TASK INPUT:
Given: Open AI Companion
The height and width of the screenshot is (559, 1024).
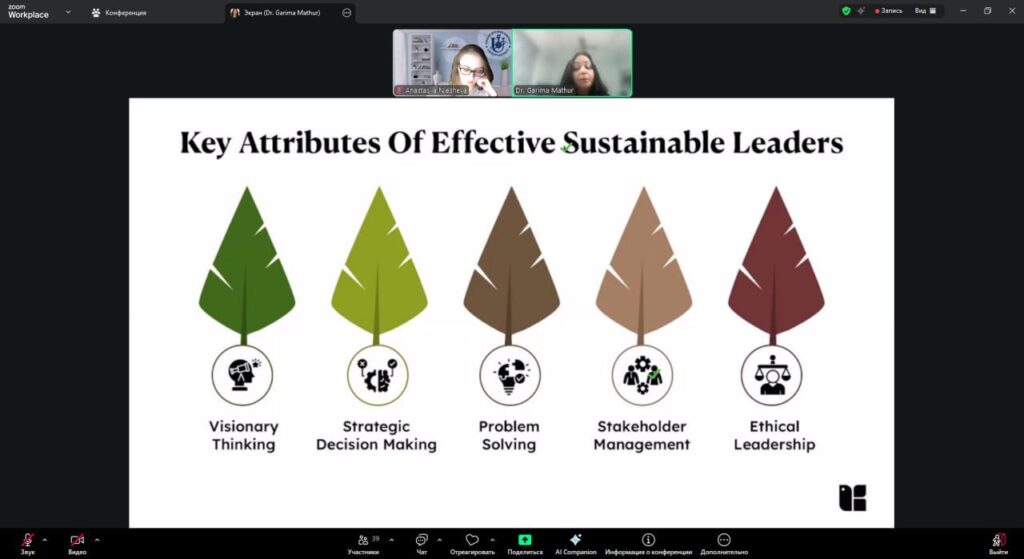Looking at the screenshot, I should 575,540.
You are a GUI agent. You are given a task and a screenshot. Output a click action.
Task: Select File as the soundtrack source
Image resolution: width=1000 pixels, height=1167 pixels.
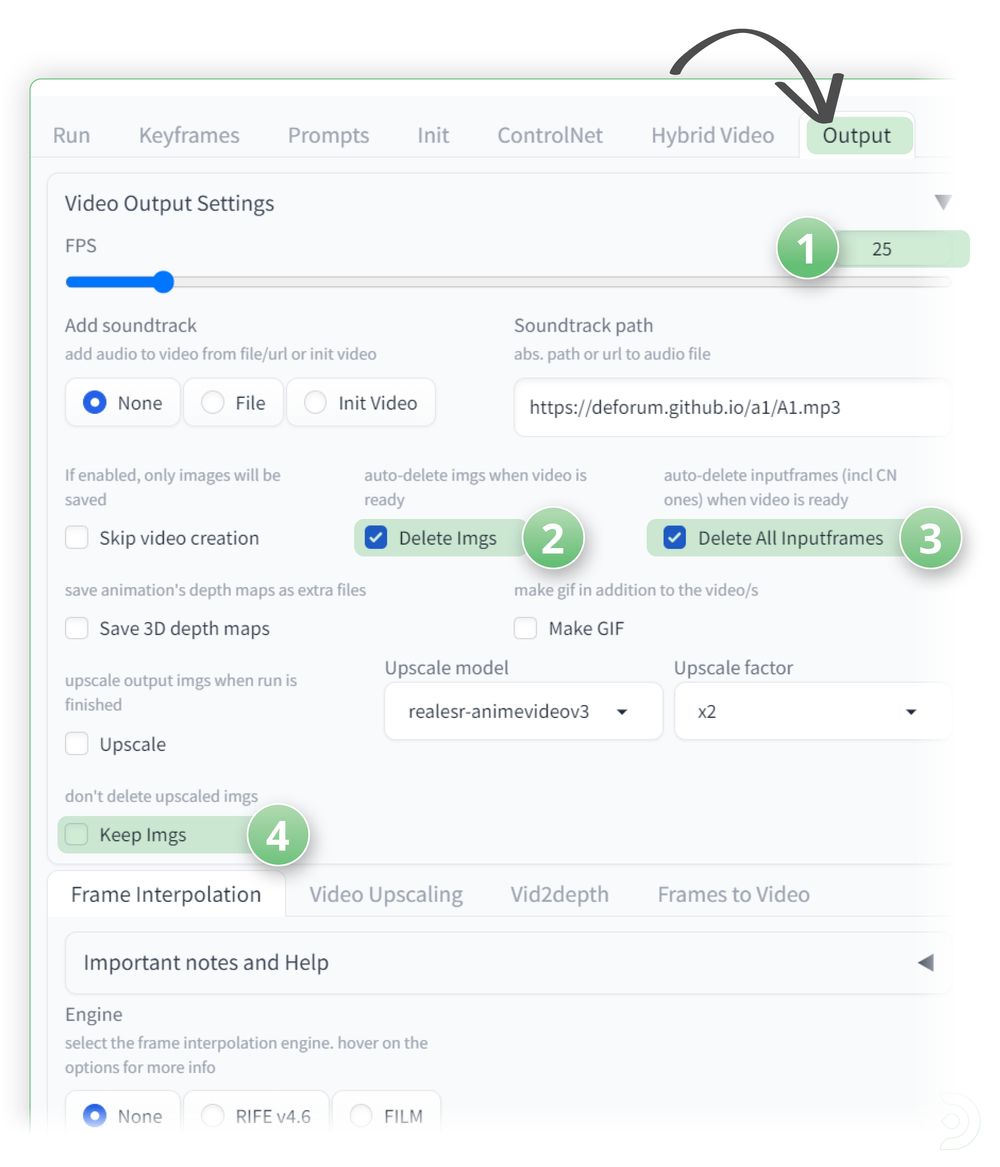(212, 402)
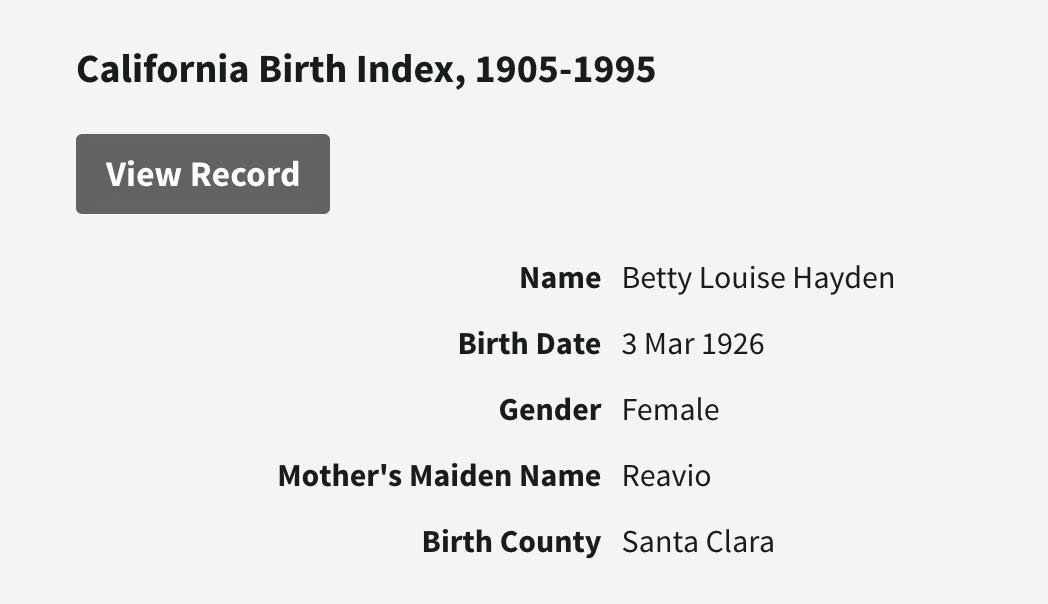Click the surname Hayden in the name value
The width and height of the screenshot is (1048, 604).
tap(844, 278)
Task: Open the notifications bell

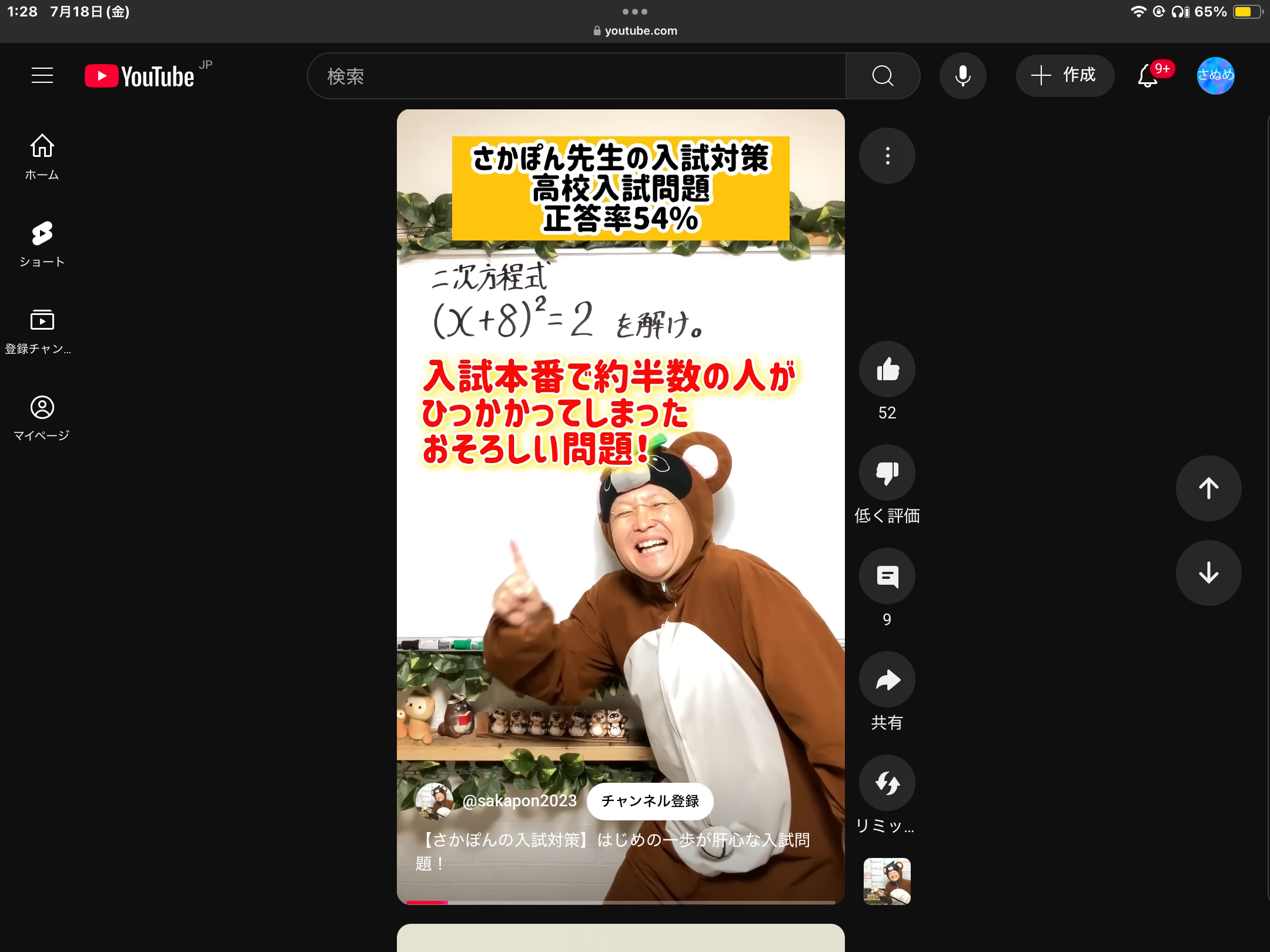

WORK TO COMPLETE:
Copy out every line of the records above word for word, leaving out the pictures.

WRITTEN ANSWER:
Given: Open AI Companion
The height and width of the screenshot is (559, 1024).
Looking at the screenshot, I should 575,540.
You are a GUI agent. You are given a task and a screenshot. Output a click action.
Task: Select File as the soundtrack source
Image resolution: width=1000 pixels, height=1167 pixels.
(212, 402)
Click the surname Hayden in the name value
The width and height of the screenshot is (1048, 604).
tap(844, 278)
Task: Open the notifications bell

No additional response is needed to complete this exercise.